Short task:
Rewrite the listing below, changing every "icon" to "symbol" and keeping everything else the same. Omit the pictures from your version.

Dataset entries:
* Begin *

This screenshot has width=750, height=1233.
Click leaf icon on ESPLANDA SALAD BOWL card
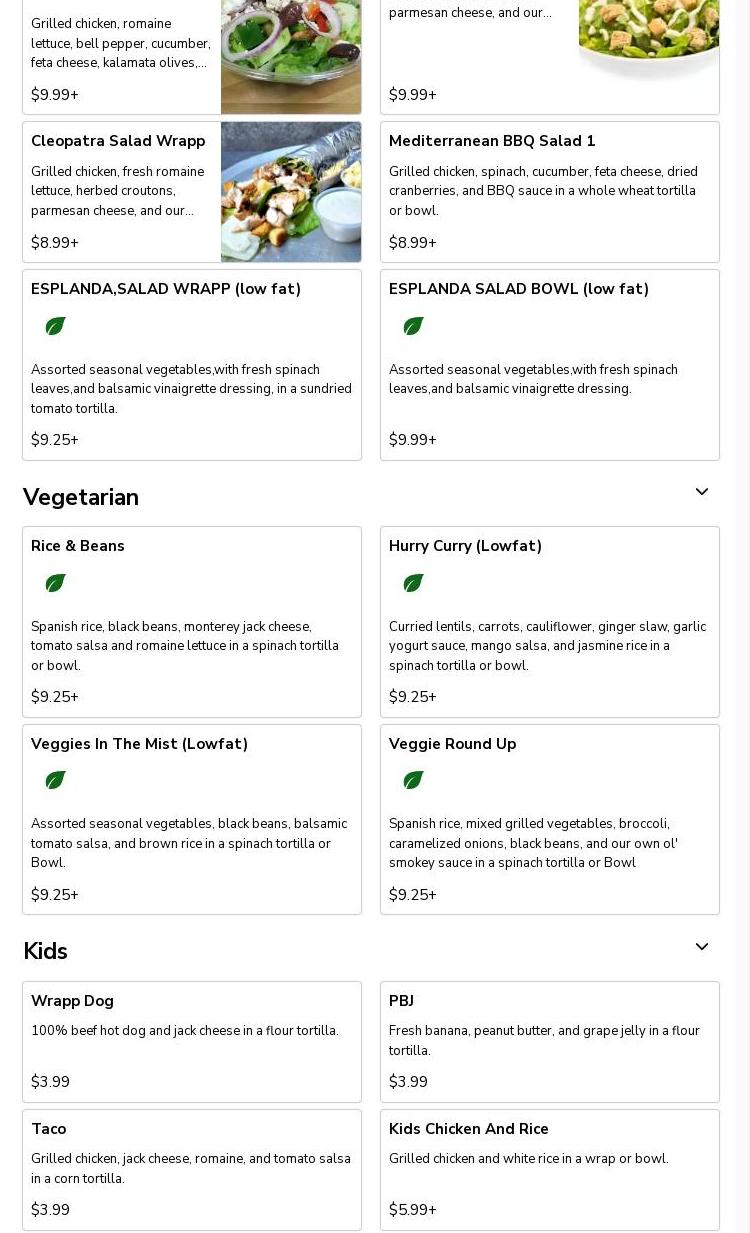413,326
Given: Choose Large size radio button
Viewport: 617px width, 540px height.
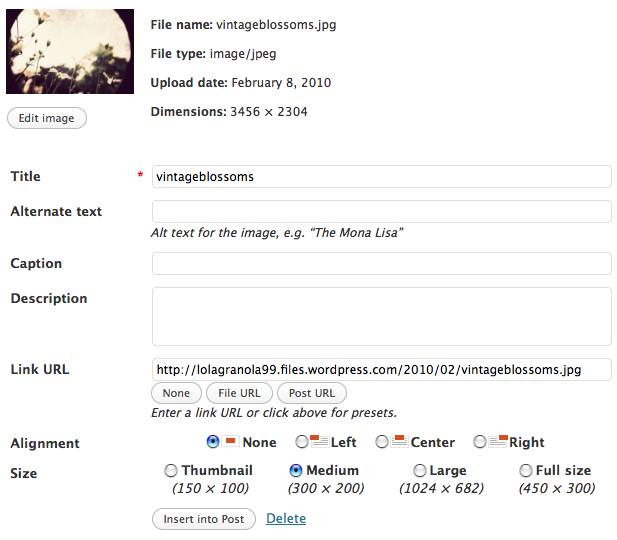Looking at the screenshot, I should [420, 470].
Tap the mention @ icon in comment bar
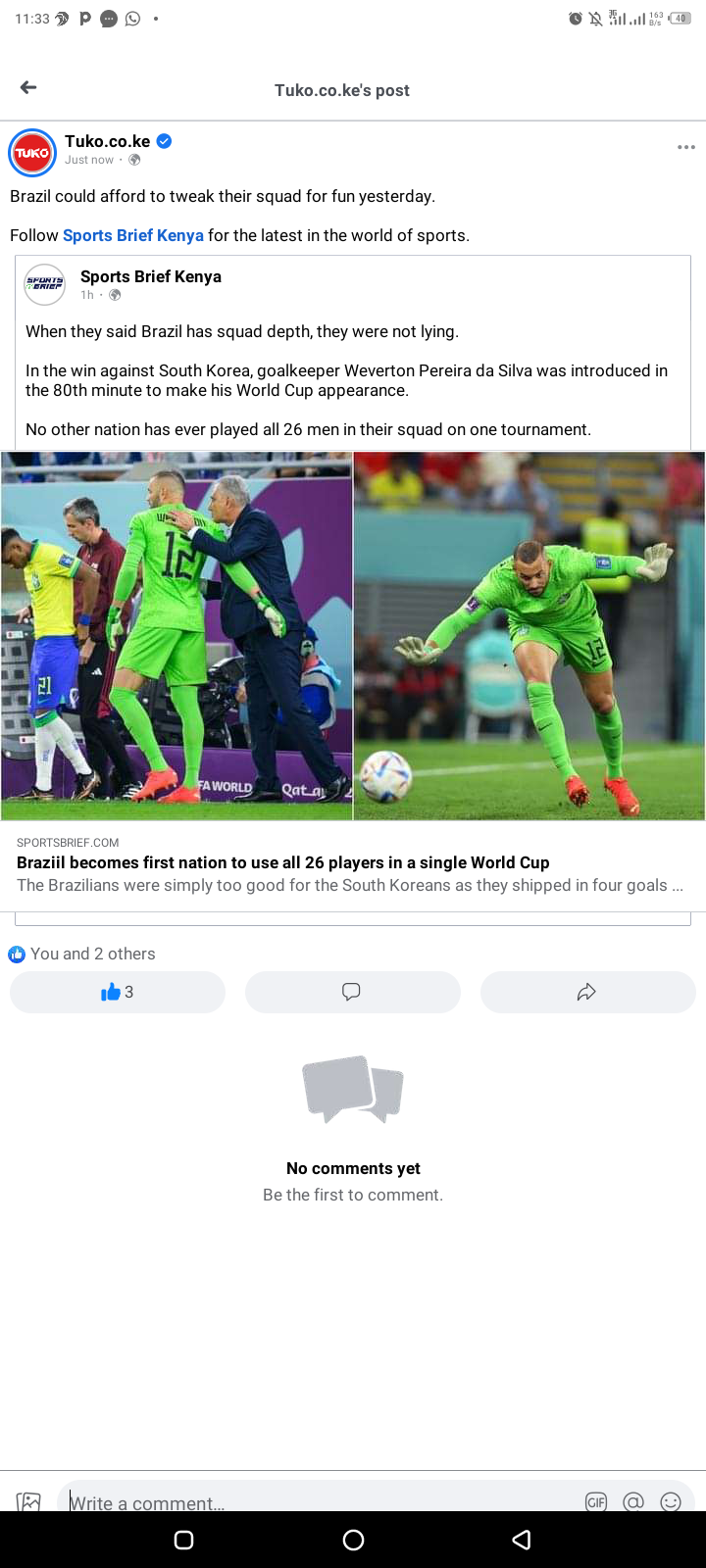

* End *

Result of the exercise:
This screenshot has width=750, height=1233.
Click leaf symbol on ESPLANDA SALAD BOWL card
413,326
Given: Choose Large size radio button
Viewport: 617px width, 540px height.
Looking at the screenshot, I should [420, 470].
Tap the mention @ symbol in comment bar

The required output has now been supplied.